In response to this, NATCOMS urged the Federal Government to extend the implementation of the SIM-NIN policy by three months. The association also gave the government one month to implement the ban.
However, in an interview with our correspondent on Wednesday, the President of the association, Adeolu Ogunbanjo, disclosed that NATCOM was set to take the government to court by May if it fails to temporarily lift the ban.
According to him, the association will be joined in a suit already filed by Socio-Economic Rights and Accountability Project against the Federal Government on the NIN-SIM policy implementation.
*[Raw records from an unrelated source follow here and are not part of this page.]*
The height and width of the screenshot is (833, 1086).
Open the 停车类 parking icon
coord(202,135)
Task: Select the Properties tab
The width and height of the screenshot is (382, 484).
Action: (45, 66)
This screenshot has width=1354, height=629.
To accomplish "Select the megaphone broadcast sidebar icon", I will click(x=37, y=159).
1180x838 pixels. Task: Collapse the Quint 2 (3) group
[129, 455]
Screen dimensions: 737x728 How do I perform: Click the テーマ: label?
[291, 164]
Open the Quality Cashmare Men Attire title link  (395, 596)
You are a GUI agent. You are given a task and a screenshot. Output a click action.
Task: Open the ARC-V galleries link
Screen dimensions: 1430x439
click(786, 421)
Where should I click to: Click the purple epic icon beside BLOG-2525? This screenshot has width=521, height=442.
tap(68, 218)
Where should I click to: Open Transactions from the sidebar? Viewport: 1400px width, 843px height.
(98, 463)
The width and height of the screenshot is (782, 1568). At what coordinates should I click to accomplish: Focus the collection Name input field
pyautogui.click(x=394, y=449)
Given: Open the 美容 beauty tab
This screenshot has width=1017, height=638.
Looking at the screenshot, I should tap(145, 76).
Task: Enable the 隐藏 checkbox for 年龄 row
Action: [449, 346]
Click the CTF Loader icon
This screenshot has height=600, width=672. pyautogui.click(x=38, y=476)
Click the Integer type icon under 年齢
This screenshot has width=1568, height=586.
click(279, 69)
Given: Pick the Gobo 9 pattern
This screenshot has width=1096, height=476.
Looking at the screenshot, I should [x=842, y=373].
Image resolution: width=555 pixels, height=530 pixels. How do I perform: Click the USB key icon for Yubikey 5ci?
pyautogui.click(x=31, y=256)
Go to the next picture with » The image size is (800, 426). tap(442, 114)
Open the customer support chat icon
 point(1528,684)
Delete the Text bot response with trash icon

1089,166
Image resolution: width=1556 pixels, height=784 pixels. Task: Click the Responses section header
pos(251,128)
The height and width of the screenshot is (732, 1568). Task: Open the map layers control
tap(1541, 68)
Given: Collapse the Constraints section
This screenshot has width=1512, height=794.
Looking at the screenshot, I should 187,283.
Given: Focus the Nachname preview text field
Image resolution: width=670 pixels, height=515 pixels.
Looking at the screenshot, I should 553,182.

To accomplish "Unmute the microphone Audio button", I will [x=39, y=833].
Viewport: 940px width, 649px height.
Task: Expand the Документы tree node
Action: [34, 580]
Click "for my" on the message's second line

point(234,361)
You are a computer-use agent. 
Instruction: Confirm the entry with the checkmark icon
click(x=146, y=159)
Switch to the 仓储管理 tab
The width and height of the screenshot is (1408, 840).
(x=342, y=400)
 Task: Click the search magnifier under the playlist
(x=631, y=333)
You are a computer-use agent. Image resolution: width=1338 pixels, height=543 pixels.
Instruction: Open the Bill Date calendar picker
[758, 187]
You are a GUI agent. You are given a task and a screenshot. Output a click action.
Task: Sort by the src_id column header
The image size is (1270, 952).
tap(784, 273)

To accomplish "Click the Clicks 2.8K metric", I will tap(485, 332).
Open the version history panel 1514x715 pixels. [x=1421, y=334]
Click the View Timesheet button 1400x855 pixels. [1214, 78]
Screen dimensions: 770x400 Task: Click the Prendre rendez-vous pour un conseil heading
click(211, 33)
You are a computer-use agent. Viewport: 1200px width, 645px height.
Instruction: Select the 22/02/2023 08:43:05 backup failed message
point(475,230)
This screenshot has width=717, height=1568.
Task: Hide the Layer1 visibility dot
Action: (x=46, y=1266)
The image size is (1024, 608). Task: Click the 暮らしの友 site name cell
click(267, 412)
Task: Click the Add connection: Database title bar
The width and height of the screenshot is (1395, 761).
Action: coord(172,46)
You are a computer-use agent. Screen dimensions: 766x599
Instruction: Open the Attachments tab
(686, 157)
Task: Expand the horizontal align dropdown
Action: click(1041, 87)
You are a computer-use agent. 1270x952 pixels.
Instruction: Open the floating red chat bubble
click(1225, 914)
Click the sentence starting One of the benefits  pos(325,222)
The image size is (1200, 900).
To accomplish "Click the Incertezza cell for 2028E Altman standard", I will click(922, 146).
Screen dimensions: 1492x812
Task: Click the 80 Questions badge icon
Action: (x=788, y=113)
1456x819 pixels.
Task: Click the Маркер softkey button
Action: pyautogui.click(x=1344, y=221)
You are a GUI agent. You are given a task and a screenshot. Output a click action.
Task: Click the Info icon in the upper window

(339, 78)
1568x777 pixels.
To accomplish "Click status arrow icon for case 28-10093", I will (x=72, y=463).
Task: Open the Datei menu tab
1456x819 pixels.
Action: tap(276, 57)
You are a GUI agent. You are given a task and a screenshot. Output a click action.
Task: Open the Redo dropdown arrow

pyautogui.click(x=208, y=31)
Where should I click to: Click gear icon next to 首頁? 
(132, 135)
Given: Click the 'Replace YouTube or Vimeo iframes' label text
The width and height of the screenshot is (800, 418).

He said, “We have said that if the Federal Government does not lift the ban, we would go to court. But SERAP said it had filed a document in the court. So, we are giving the government until the end of the month.
“NATCOM is saying that by end of the month, we will go to court. We are going to court to ensure the government unbans the lines and extends the deadline. SERAP has made the first move already, we would be joined in the suit.
“After the expiration of our deadline for the government to reconsider its decision, we would formally go to court, along with SERAP. By the first week in May, we are joining SERAP in the court.”
Ogunbanjo pointed out that even subscribers who had linked their NIN with their SIMs prior to the directive were also blocked.
He said the directive was unfair to subscribers, adding that its implementation had affected their businesses.
He added, “The present situation of things is so bad because a lot of people that have linked their NIN and SIM are also being blocked. These consumers now have to visit telecom service centres. This is unfortunate.
“When I spoke to one of the telcos, I was told that only ongoing calls were being blocked, as subscribers can still use data, WhatsApp, and text message services; which aligns with the directive of the ministry. However, several people use their lines for business, and this is having an effect on them.
“They can’t make call to their clients, this is a very terrible situation that is affecting businesses. These are part of the reasons we will join SERAP in the suit, so that the Federal Government can unban these lines. And we would request at least a minimum of three months extension of the exercise in the court.”
Ogunbanjo also alleged that racketeering had returned to the National Identity Management Commission centres as officials now charge between N3,000 and N10,000 for NIN registrations.
He stated, “The NIMC centres are jampacked. Telecom consumers are suffering. By the time they go to the centres, they have to pay between N3,000 and N10,000, depending on when the subscriber wants to get the NIN.
“This is unfortunate. Yes, the government says it is free, but these acts are open. Let security agents wear muftis and go to the NIN centres, they would see for themselves that the NIN centre officials are extorting members of the public. The only place they are not exploiting subscribers is the telco centres, the mobile network operators.
“It is free there, but they are constrained as to how many subscribers they can attend to in a day. There is always a crowd there too. And sometimes, the network from the NIMC is slow. These are the situations subscribers are facing. This is unfortunate, and it is the reason we are requesting a deadline extension.”